WORK TASK – Give the number of lines in the material below that hold "agent", and nothing besides.

DATA UNDER STUDY –
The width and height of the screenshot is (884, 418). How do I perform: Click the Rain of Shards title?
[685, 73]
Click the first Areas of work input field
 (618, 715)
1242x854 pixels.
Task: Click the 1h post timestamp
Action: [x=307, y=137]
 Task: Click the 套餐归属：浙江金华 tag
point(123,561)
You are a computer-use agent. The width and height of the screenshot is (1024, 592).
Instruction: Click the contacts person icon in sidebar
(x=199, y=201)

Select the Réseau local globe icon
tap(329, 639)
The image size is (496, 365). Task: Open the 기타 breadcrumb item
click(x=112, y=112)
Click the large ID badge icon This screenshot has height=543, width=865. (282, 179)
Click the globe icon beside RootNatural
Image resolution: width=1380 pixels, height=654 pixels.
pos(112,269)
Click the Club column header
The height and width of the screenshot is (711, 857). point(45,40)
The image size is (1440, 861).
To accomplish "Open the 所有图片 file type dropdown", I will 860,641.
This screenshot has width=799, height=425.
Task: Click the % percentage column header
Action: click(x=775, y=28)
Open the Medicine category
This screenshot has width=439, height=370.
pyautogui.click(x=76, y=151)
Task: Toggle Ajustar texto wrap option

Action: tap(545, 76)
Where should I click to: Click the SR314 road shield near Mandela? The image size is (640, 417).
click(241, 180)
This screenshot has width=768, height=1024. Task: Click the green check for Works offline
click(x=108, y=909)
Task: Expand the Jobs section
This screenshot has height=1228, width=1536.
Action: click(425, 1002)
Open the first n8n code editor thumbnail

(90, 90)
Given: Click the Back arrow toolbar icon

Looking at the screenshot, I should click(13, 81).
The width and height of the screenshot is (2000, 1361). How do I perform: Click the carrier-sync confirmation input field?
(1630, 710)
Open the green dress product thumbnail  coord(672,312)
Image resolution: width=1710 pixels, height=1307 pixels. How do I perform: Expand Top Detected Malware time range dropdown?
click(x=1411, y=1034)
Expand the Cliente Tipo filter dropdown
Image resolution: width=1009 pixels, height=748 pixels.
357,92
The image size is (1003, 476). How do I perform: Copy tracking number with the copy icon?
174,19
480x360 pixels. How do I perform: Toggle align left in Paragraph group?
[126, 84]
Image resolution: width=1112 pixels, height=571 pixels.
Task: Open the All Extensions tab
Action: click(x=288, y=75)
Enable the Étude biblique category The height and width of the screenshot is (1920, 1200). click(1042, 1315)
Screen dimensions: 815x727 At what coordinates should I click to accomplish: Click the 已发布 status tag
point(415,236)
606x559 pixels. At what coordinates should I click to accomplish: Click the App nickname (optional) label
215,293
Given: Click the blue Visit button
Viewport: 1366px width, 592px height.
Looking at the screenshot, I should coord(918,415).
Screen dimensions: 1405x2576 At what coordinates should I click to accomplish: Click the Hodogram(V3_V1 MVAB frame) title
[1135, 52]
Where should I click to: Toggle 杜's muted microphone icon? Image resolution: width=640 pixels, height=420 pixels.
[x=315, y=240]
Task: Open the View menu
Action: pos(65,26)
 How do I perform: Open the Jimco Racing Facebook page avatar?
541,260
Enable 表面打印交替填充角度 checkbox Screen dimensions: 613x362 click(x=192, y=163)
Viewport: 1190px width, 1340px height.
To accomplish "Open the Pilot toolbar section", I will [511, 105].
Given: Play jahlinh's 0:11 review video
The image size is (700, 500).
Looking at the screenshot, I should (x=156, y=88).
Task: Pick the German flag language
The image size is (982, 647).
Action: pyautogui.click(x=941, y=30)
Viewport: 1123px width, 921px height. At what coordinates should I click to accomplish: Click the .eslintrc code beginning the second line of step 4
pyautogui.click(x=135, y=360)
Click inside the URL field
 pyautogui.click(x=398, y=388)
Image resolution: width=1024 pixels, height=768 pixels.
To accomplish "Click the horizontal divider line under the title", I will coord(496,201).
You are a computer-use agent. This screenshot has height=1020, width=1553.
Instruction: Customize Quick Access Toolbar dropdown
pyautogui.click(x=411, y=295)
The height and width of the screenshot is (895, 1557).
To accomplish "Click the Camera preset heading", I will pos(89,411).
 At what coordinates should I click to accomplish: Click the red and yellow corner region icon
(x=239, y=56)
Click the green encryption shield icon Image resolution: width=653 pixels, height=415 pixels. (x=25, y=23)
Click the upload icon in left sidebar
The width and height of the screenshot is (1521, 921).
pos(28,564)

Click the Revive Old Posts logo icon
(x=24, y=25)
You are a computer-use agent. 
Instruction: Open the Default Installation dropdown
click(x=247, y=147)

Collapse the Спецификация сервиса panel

REPLY TO THE EXERCISE – 3